Texto proporcionado
Evidentemente toda experiencia artística puede ser enriquecida con el análisis, la comparación o el estudio, y a menudo nos sucede que salimos del cine pensando que no nos ha gustado la película, hasta que alguien nos explica algo que no percibimos o no entendimos, y entonces, de repente, cambiamos de opinión y pasamos a admirar la película. Pero no creo que ese sea el caso de Syndromes.
Lamentablemente, la intención de Apichatpong en Syndromes es llenarla de significados y darnos las menos pistas posibles para entenderlos.
Parece que es un relato autobiográfico y que una parte son los recuerdos de la madre y otros los del padre, pero la información necesaria para entender todo esto se proporciona con cuentagotas. Sospechamos algo al ver una misma escena contada dos veces, y es interesante darse cuenta de que una misma conversación (el primer encuentro entre la madre y el padre de Apichatpong), no transcurre en el mismo lugar, y que no todo el diálogo coincide.

Lista de actividades
- 1) Indica si cada afirmación coincide con el texto sobre Syndromes y responde sí o no, citando literalmente las palabras del texto que lo deciden: (a) la intención en Syndromes es ofrecer muchas pistas para entender sus significados; (b) una misma conversación entre la madre y el padre de Apichatpong no transcurre en el mismo lugar; (c) el autor cree que Syndromes es un caso en que una explicación posterior hace cambiar de opinión.
- 2) Prolonga el texto sobre Syndromes a partir de su última oración.

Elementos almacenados
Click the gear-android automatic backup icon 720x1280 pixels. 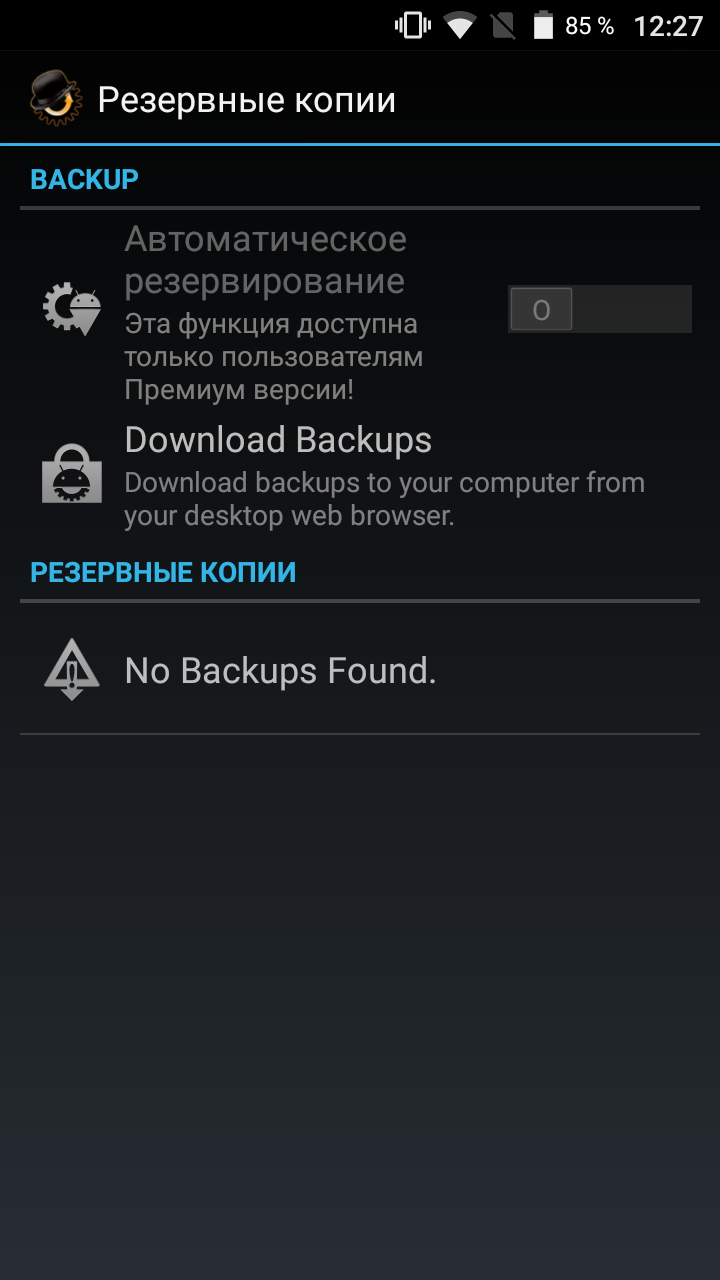point(72,309)
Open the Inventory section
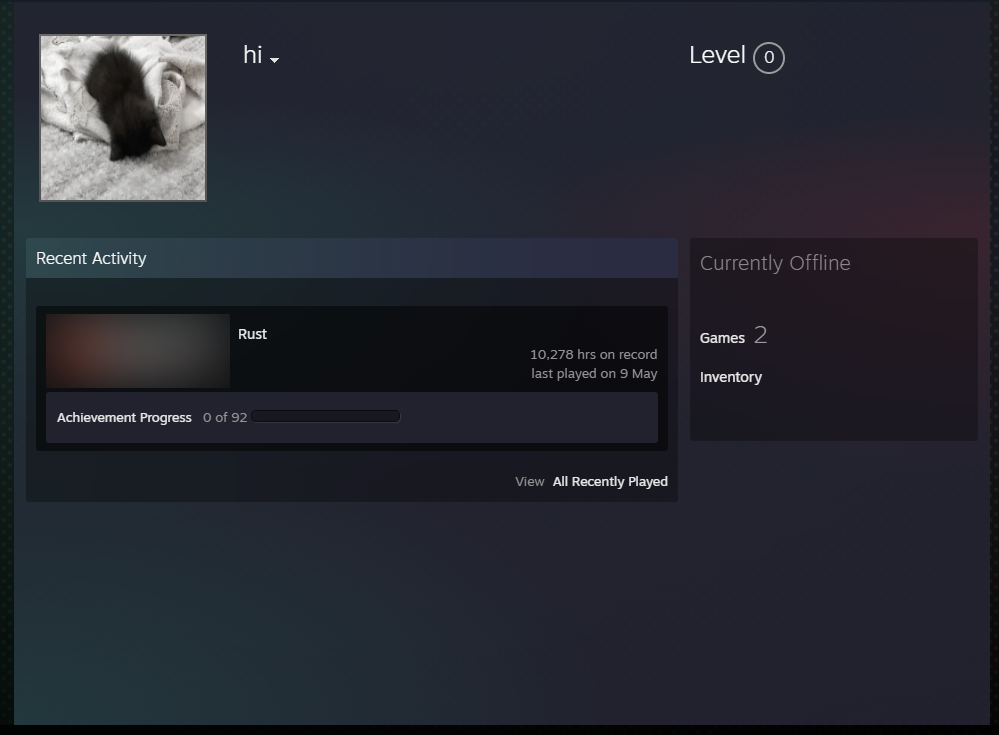The width and height of the screenshot is (999, 735). pyautogui.click(x=730, y=377)
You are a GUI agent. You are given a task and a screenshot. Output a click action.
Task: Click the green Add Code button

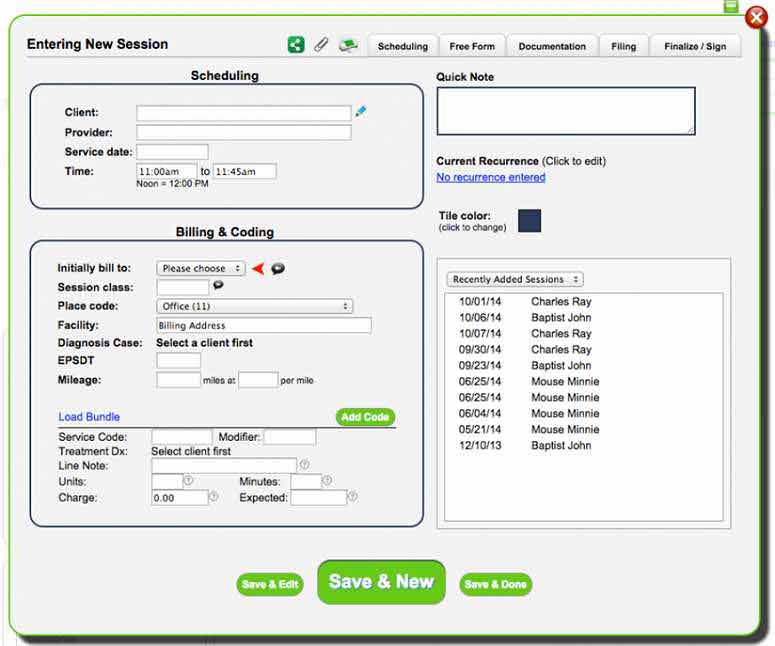(365, 417)
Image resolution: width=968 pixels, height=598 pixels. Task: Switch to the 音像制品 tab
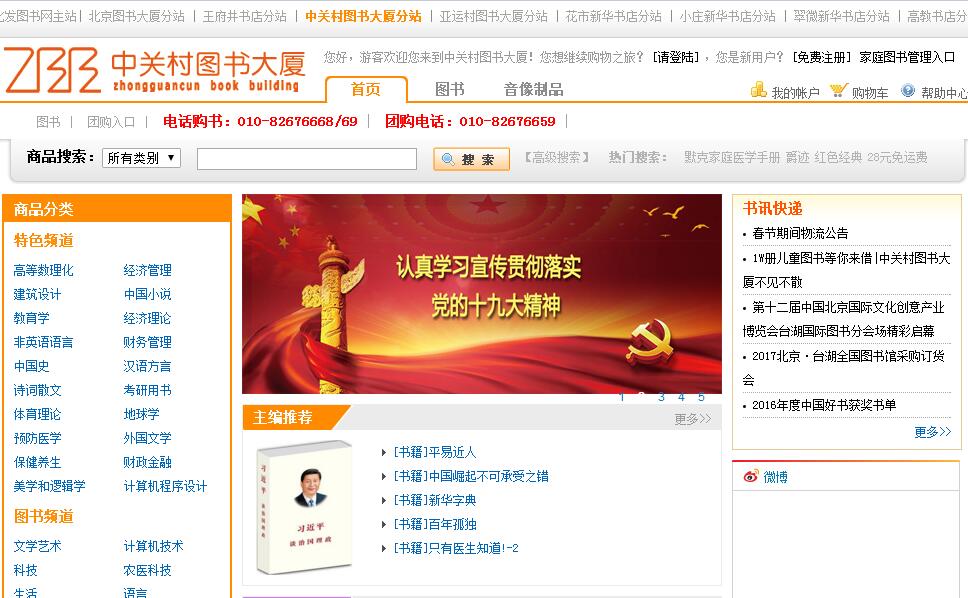click(x=533, y=89)
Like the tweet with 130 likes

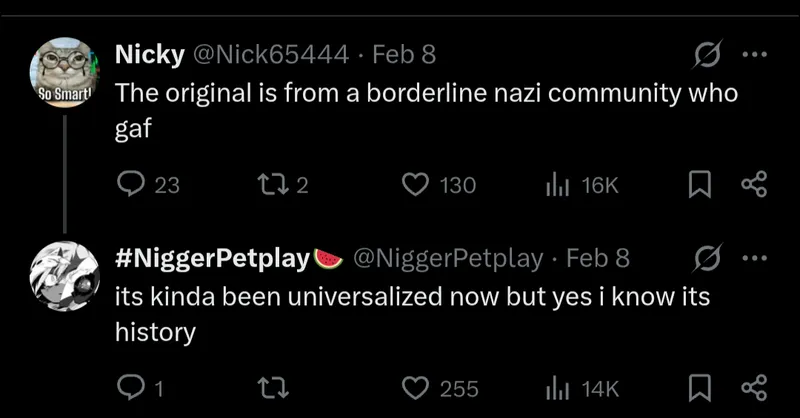pos(416,185)
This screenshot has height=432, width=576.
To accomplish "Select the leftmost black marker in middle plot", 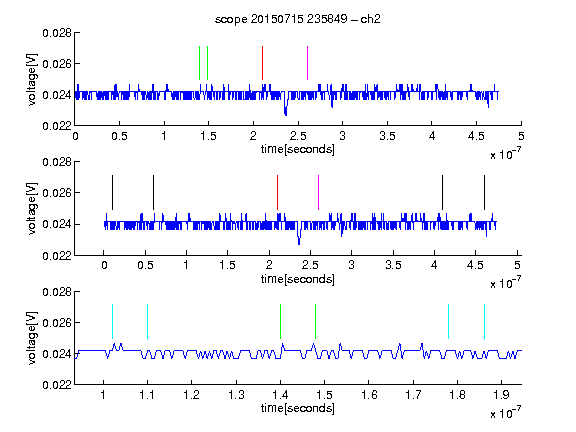I will point(112,192).
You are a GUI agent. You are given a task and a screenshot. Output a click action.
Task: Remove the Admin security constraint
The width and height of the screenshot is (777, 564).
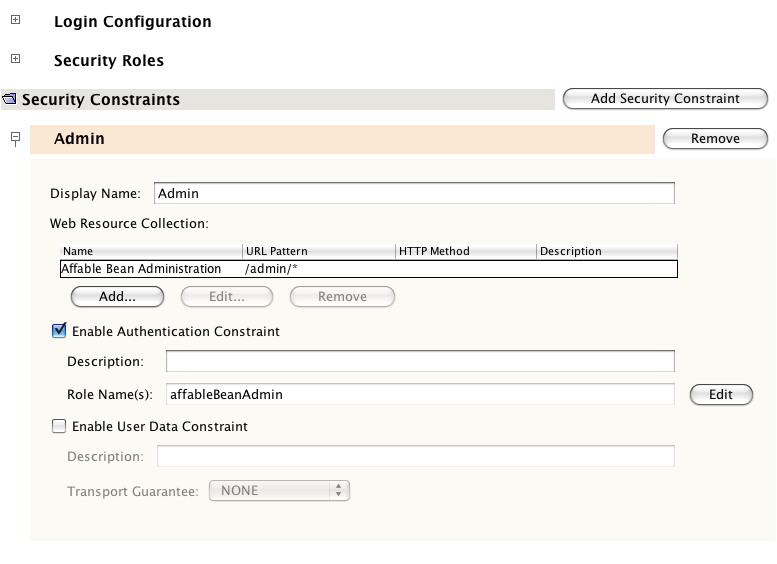click(x=715, y=138)
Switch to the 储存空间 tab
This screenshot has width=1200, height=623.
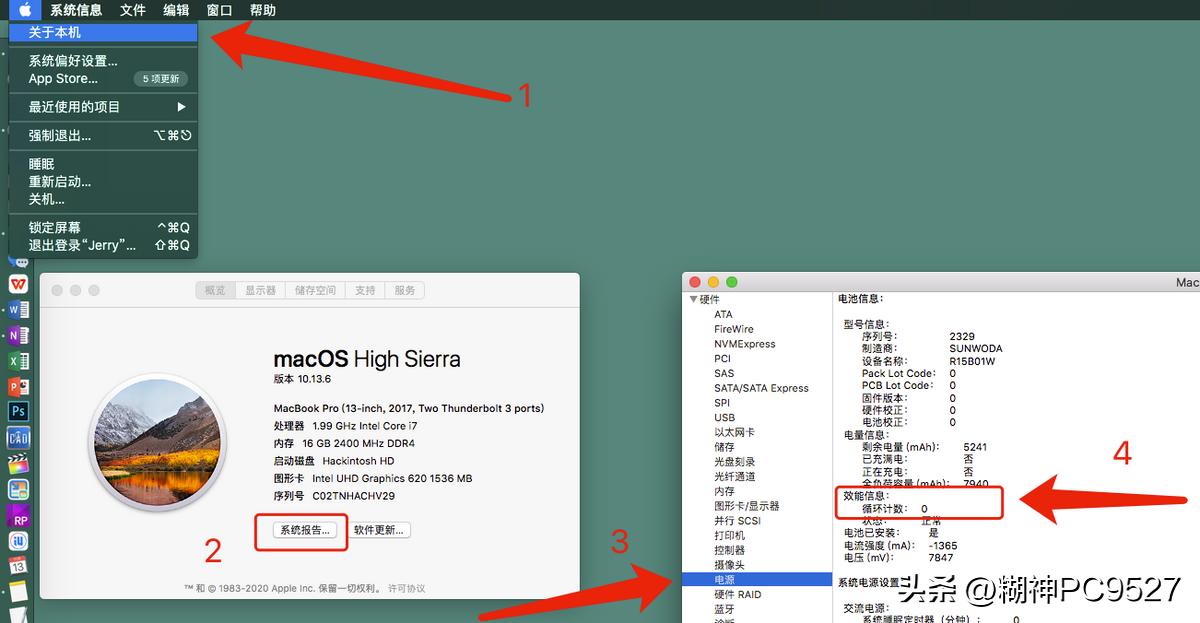[317, 290]
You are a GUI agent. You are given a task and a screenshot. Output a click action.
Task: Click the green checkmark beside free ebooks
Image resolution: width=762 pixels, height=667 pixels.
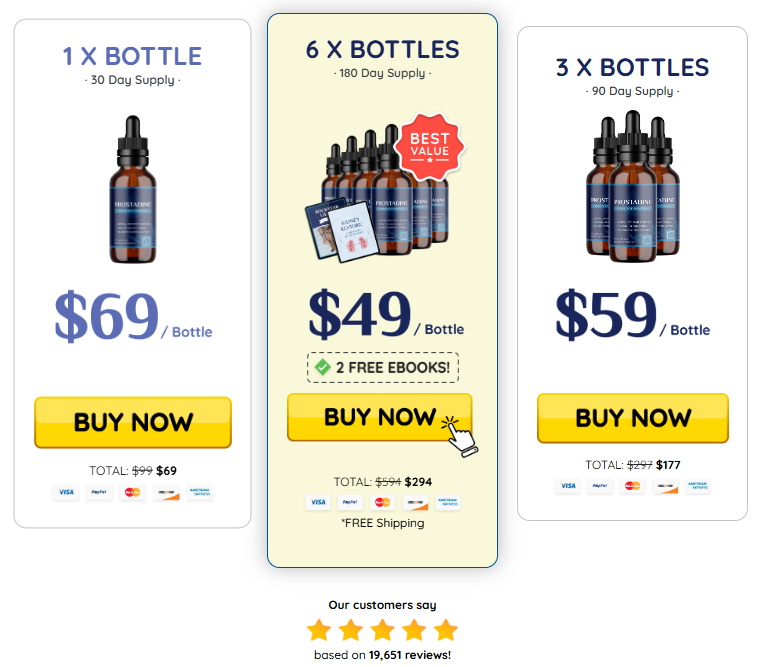[x=323, y=367]
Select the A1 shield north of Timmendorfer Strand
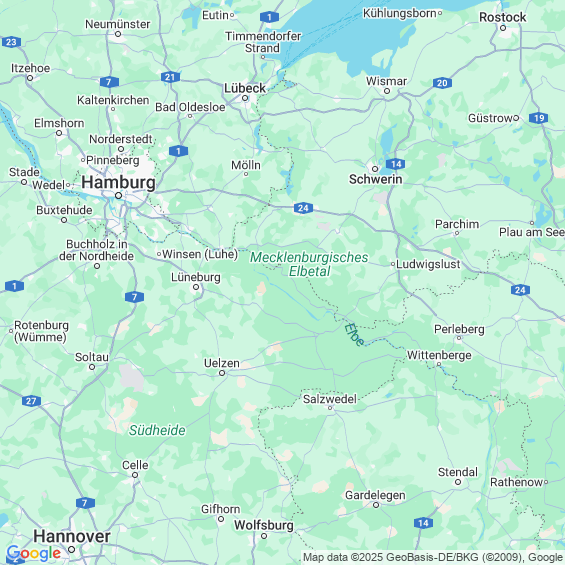This screenshot has height=565, width=565. [269, 17]
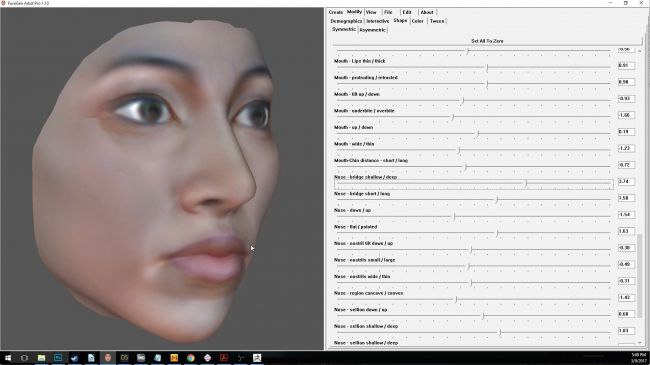Open Google Chrome from the taskbar
Viewport: 650px width, 365px height.
pos(190,358)
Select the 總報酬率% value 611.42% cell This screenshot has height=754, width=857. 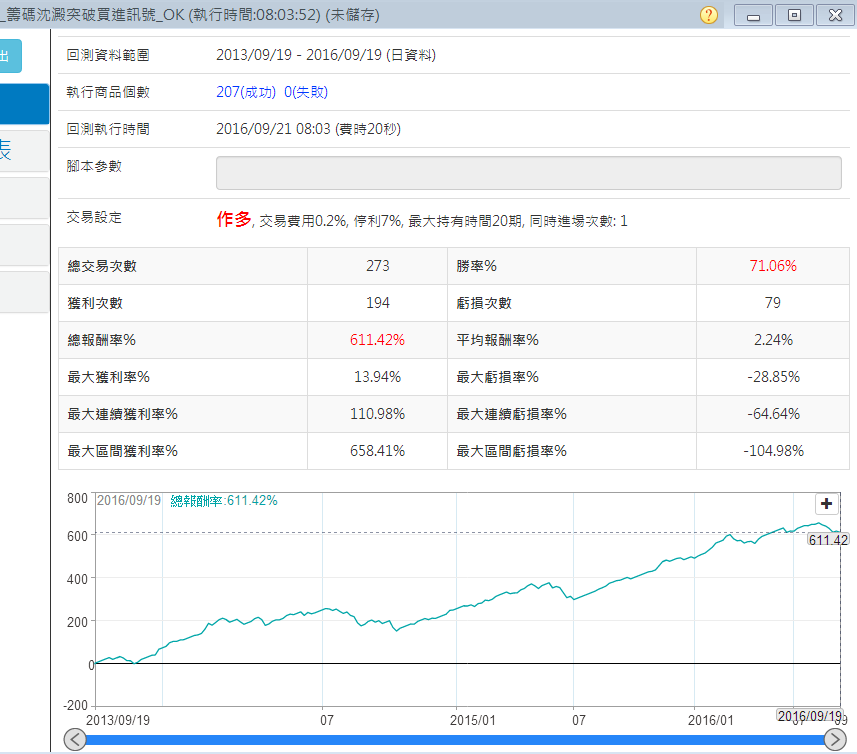377,340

Respuestas
- 1)
(a) No: «darnos las menos pistas posibles para entenderlos».
(b) Sí: «no transcurre en el mismo lugar».
(c) No: «Pero no creo que ese sea el caso de Syndromes».

- 2)
¿Quiere esto decir que el director ha querido mostrar lo poco fiables que son nuestros recuerdos, que la madre recordaba ciertas cosas y el padre otras? Podemos imaginar que los padres de Apichatpong le contaron el mismo recuerdo con ciertos detalles diferentes.
Es cierto que modificamos a lo largo del tiempo nuestros recuerdos, como se muestra en aquel “I Remember It Well”, la famosa escena de Gigi en la que Maurice Chevalier y Hermione Gingold recuerdan el día en que se conocieron y no se ponen de acuerdo en nada: ni en el vestido que llevaba ella, ni en quién habló primero, ni siquiera en dónde sucedió todo. ¿Pretende Apichatpong decirnos lo mismo, pero en vez de a través de un diálogo mostrándonos las dos versiones de una misma historia?.
Si es así, resulta ingenioso, pero ¿no habría resultado mejor si se entendiese durante la película? ¿Para qué esconder un hallazgo como ese? ¿Es preferible reservar eso para los expertos, para los críticos destripadores, en vez de ofrecérselo a todo el público?
El público percibe, por supuesto, que hay escenas que se repiten, aunque no se repiten exactamente de la misma manera, pero eso sólo le provoca extrañeza: si no ha leído el libro de instrucciones o alguien le ha avisado de antemano, imaginará cualquier cosa.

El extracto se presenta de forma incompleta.